There are other benefits to interfaces like testing, mocking, etc... But those are not the reason to code to an interface. The reason is to create a system of code that isn't dependent on specifics and thus highly coupled to each other. This is why, with your graph thinking brain, you should be afraid of coupling a bunch of concrete classes to each other. Because changes in one of those classes will cause a ripple-effect.
When you couple yourself to an abstraction instead of a concrete class, you limit the coupling. You say, I"m only going to be coupled to the contract we both agree on, and nothing else." And if the class implementing that contract changes its internal way of completing its task, you don't care, because you aren't relying on a non-contract property or method. You're relying only on the agreed-upon contract.
This person sound like he misunderstood the concept of programming to an interface. It doesn't refer to programming using only the interface
keyword in the .Net/Java or class with nothing but pure virtual functions in C++, The interface that are referred to in that principle are a high-level construct that encapsulates the low-level ones of a system.
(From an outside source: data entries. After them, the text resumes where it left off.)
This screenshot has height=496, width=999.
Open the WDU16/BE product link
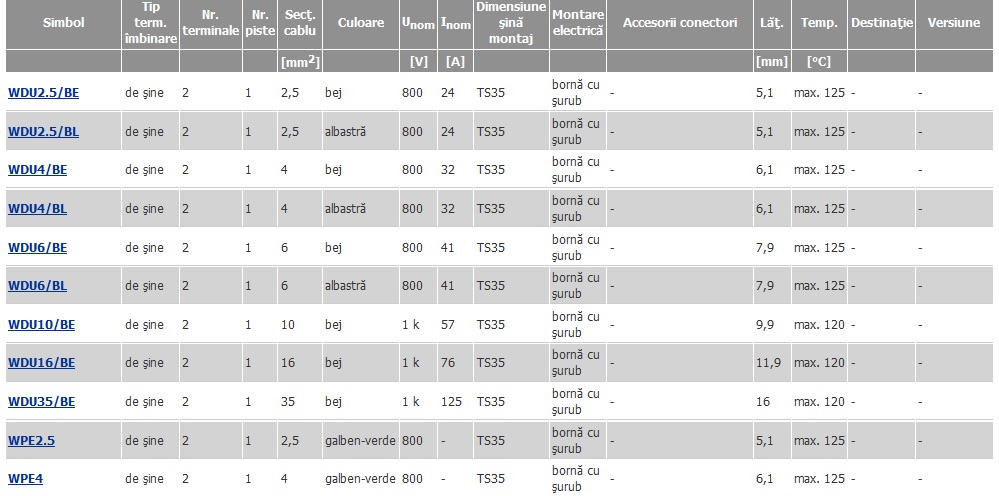[41, 363]
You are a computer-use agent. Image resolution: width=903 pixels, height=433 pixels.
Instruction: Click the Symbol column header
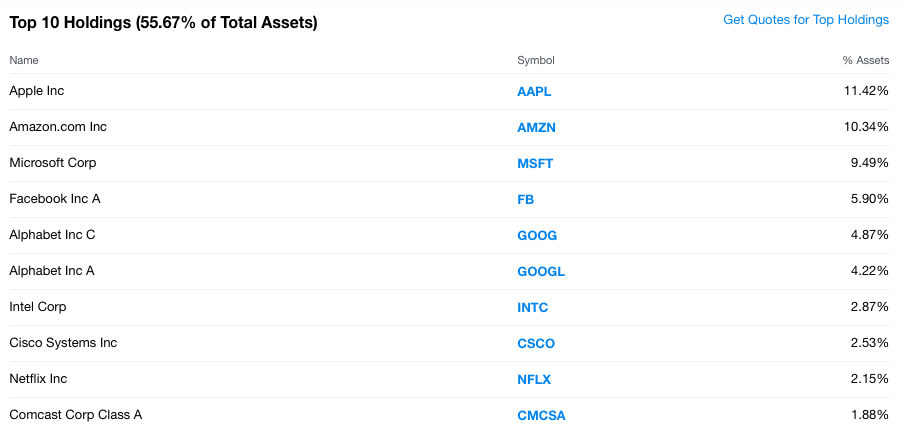pos(536,61)
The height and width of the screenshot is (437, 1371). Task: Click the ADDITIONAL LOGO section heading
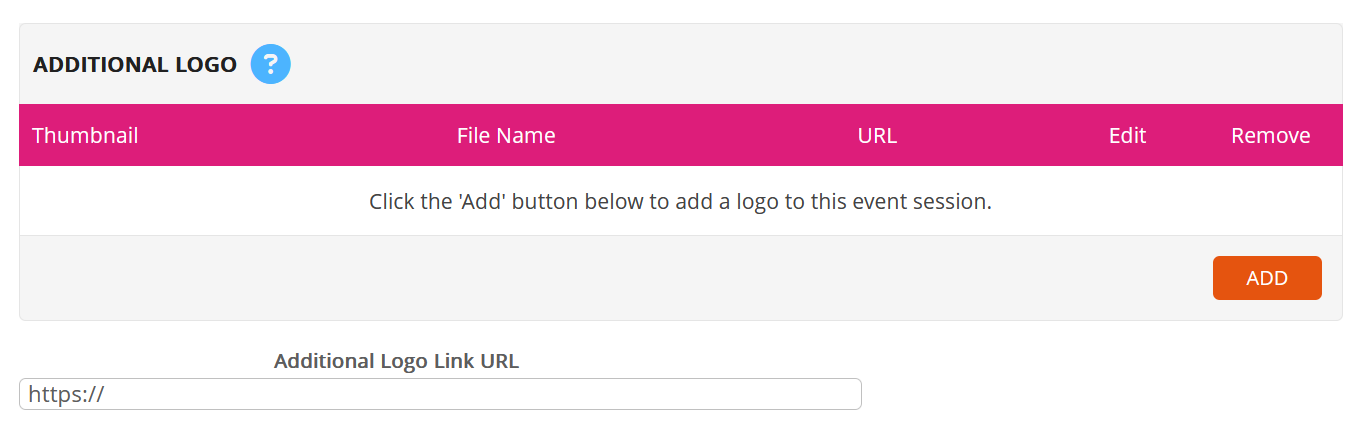tap(135, 65)
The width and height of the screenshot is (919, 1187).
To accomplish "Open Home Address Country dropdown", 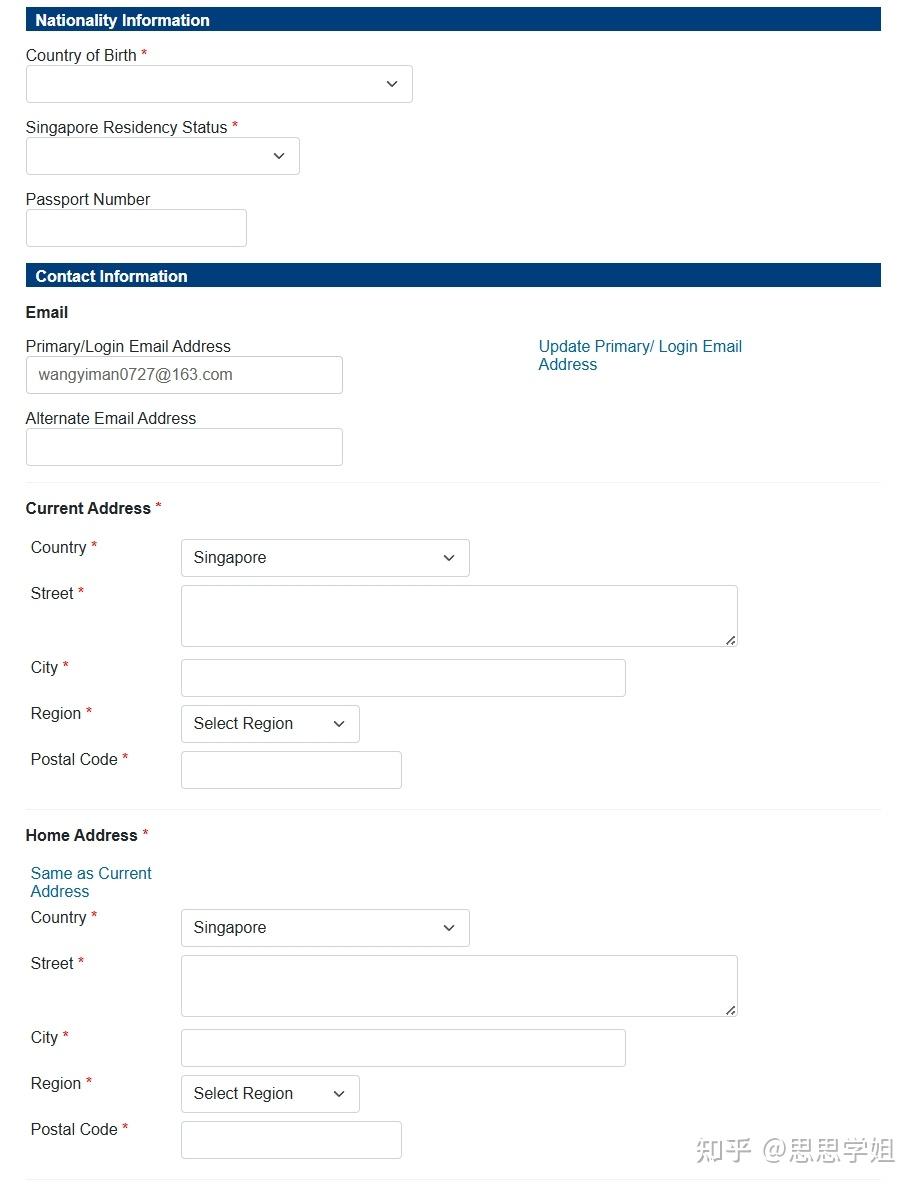I will click(325, 928).
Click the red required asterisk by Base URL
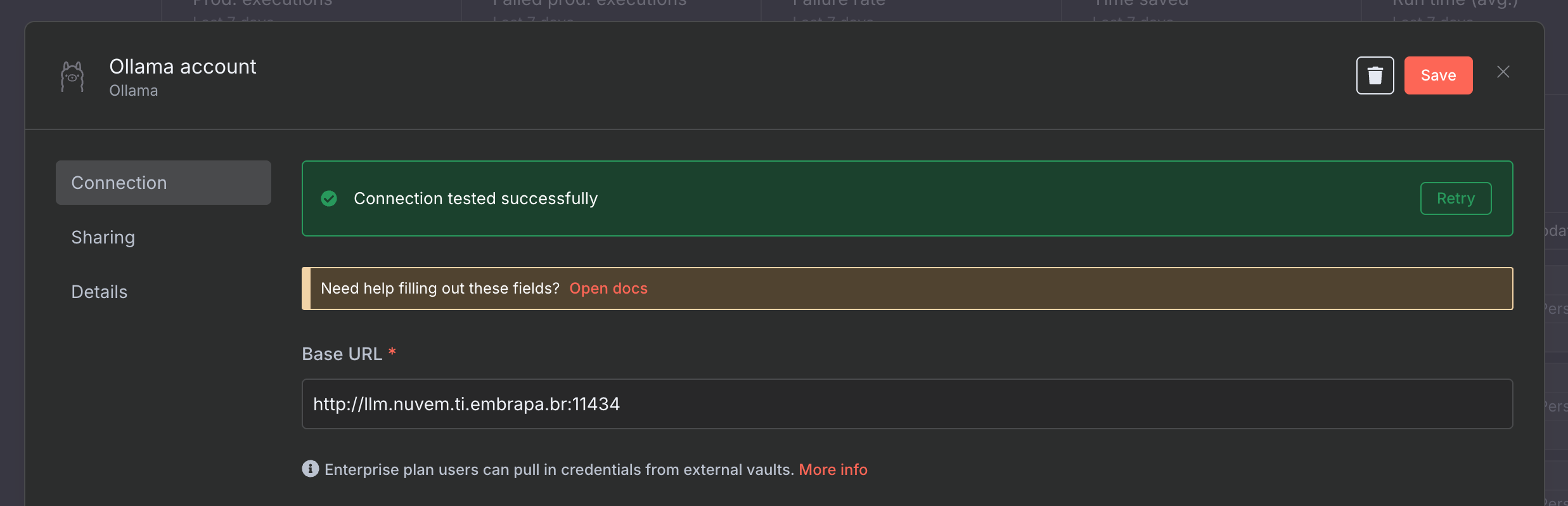Image resolution: width=1568 pixels, height=506 pixels. click(x=392, y=351)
Like with multiplication, it encapsulates the idea of adding a number to itself a specific quantity of repetitions. But when we say 3 * 2 we don't care if it's 3 + 3, 2 + 2 + 2 or (2 + 2) + 2 where the part in parentheses is cached. So long as we receive a 6 from it.
As a matter of fact the concept of interfaces can be filled by an interface
or abstract class
or a combination of these as is the case with many of the GoF patterns. It's just that the interface
keyword kind of clouds the water with ambiguity.
It's funny. This guy's kind of thinking is probably what's spawned comments such as the ones centering around StackOverflow episode #38.
Interfaces don't force classes to use methods. They force implementing classes to implement all methods, but that's a different matter.
I like the way that interfaces separate out API from implementation. Admittedly this is also done with access modifiers, but interfaces make it clearer. More importantly, interfaces also make mocking easier - which means that you can unit test the classes which depend on the interface even before you've ever implemented it.
And yes, this means I often end up with an interface which only has a single production implementation. That isn't a problem in my view, because I've gained testability.
On the other hand, I don't write an interface for every class. I like to write interfaces where an object is essentially providing a service - authentication, data access etc. Plain data objects (even with significant behaviour) aren't as useful in terms of interfaces, IME.
Interfaces help you keep the dependencies on the abstractions.
Code that uses the interface only depends on the interface, so you know that there are no artificial dependencies on the details. This gives you lots of freedom as far as changing code in the future, since you know exactly what should & shouldn't break when you 'fix' a bug or refactor.
In my opinion, it's the essence of good code design.
I think that you describe there top-down design method.
You don't have to do it, but sometimes he really help.